━━ INFORMATION PROVIDED
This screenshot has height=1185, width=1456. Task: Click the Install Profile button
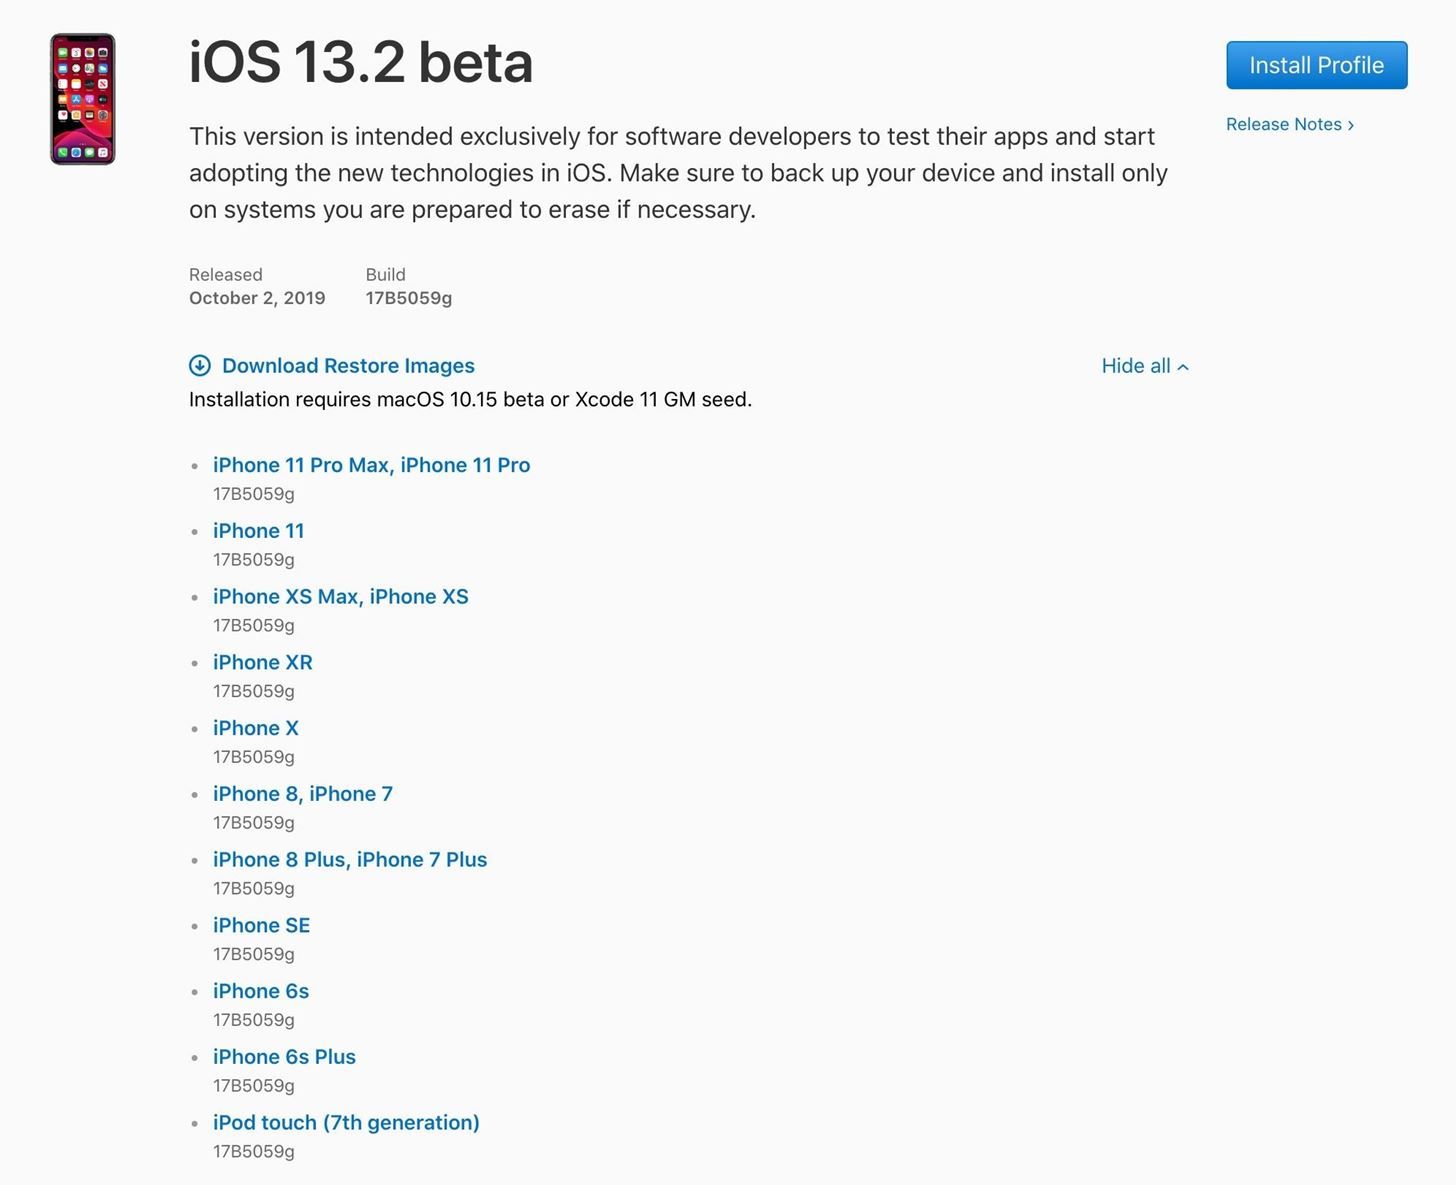tap(1316, 64)

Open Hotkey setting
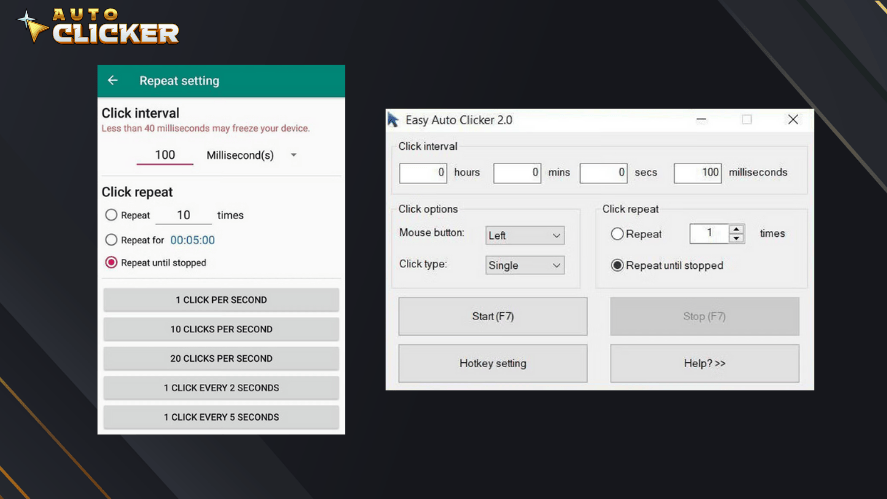492,363
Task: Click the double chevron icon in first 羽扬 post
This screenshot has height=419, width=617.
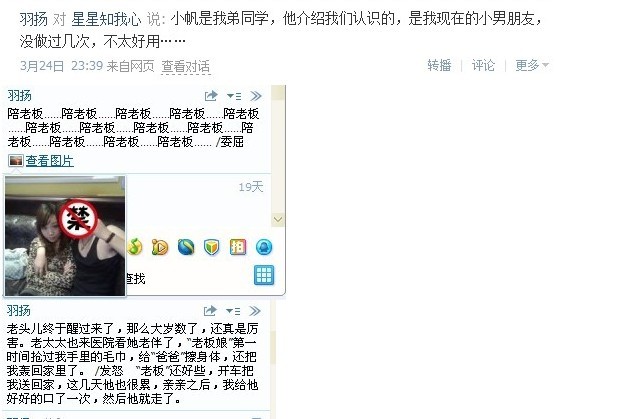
━━━━
▶ [DIRECTIONS]: Word for word and without any pictures, return all of the lines above.

▶ [COMPLETED EXERCISE]:
This screenshot has height=1185, width=1456. Task: Click the Install Profile button
tap(1316, 64)

Open Hotkey setting
492,363
Task: Click the double chevron icon in first 羽扬 post
This screenshot has height=419, width=617.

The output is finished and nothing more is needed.